The present invention is related to cables or “drivelines” connecting an external power supply to a medical device such as a ventricular assist device (VAD) implanted within a patient's body. More generally, it is related to methods and devices for reducing injury and infection at an exit site where a cable or tube passes through the patient's skin.
Implanted VAD systems comprise an implanted pump that takes over at least part of a damaged heart's pumping function to improve the patient's ability to carry out the tasks of daily life. They may be used as temporary bridges to a heart transplant for periods of weeks to months or become permanent installations. In either case an electrical power cable or driveline is installed to connect to an external power supply and device controller. This driveline is tunneled through body tissue during the VAD implantation surgery, and exits through the skin. The driveline exit site in the skin is sealed by the natural tendency of living skin tissue to adhere to a compatible penetrating foreign object, and under favorable conditions forms a healthy adherent interface that prevents dangerous bacterial invasion and penetration along the driveline. The problem is that the adherent interface between the driveline and the skin is mechanically fragile. Routine patient activities as well as accidental events result in torsional, pull and bending loads on the driveline that apply stresses to the adherent interface that often cause tissue injury and open a path for bacterial invasion and infection along the driveline path through the patient's tissue. Such infections are a leading cause of complications, and may lead to major medical interventions or death. In some cases the driveline cable is covered in velour to improve mechanical bonding through tissue ingrowth, but the stresses are often significant enough that injury and infection still occur. There is therefore a clear need for a device or method to reduce tissue stress and injury at the driveline exit site resulting from routine activities such as patient movement and accidental events such as a strong tug on the driveline. Preferably, such a method or device could be applied as part of the original VAD implant procedure or to existing implanted systems, and is easily repairable in the event or damage.

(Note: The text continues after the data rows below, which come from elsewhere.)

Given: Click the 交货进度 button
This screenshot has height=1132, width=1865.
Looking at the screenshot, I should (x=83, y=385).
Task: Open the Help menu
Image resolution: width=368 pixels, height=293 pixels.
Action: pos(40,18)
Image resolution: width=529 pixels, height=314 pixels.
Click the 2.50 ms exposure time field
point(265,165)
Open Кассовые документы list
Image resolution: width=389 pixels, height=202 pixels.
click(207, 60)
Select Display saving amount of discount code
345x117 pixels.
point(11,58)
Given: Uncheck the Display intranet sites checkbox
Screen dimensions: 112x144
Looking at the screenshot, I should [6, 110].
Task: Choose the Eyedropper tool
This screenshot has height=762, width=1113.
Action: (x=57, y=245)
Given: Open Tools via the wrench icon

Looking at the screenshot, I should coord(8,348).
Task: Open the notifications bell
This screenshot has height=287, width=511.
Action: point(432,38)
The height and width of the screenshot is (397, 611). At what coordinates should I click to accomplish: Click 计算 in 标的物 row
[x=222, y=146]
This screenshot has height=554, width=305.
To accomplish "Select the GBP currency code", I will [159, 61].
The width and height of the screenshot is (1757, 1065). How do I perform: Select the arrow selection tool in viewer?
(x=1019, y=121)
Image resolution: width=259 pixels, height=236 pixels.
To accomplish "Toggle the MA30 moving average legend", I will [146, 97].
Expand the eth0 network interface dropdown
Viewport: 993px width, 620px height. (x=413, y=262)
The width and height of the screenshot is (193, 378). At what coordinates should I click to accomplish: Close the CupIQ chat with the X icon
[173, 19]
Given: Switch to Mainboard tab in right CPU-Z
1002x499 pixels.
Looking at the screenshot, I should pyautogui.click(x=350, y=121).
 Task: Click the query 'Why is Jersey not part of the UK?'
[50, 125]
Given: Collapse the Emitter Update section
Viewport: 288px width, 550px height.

The present invention provides a compliant sealed connection between the driveline and the adherent interface with the skin that reduces adherent interface stresses during routine activities and accidental events that move the driveline relative to the patient's body. The device is essentially a short sliding sleeve surrounding the driveline cable that is preferably inserted into the patient as part of the driveline assembly, and is positioned such that the skin contacts and adheres to the outer diameter of the sleeve. All or part of the sleeve may have a velour surface to promote tissue adhesion. Axially and torsionally flexible elastomer bellows and seals at the inner and outer ends of the sleeve allows the driveline cable to move axially or rotate independently of the sleeve to minimize forces on the sleeve and the adherent tissue, while isolating the annulus between the sleeve and the cable from body fluids and external contaminants. Together the bellows form a double barrier between the external environment and the patient's subcutaneous tissue. Each elastomer bellows includes a ring that grips the driveline cable and forms an elastically loaded seal. The elastic seals are static seals in normal service, but may be slid manually to adjust the bellows position or slip under driveline force to relieve stress in an accidental event. It is expected that the inner bellows elastic seal will often be locked into position by biological encapsulation caused by the patient's foreign body reaction after a period of time. Biological encapsulation could increase the force on the sleeve in an accidental event, particularly a strong tug on the driveline, but it is likely that the sleeve will be well enough integrated into the tissue at this time that damage will be minimized.
The sleeve and the two bellows are intended to last the life of the driveline, but the outside bellows only or the entire device may be replaced if necessary. Replacement is possible since both parts are made of available implant-grade elastomers such as urethane or a urethane-silicone copolymer that have sufficient elasticity to be stretched and passed over the driveline connector. In most cases it is expected the device will be applied during the VAD implant surgical procedure, although the design includes provisions for device retrofit to existing implants without removing the VAD.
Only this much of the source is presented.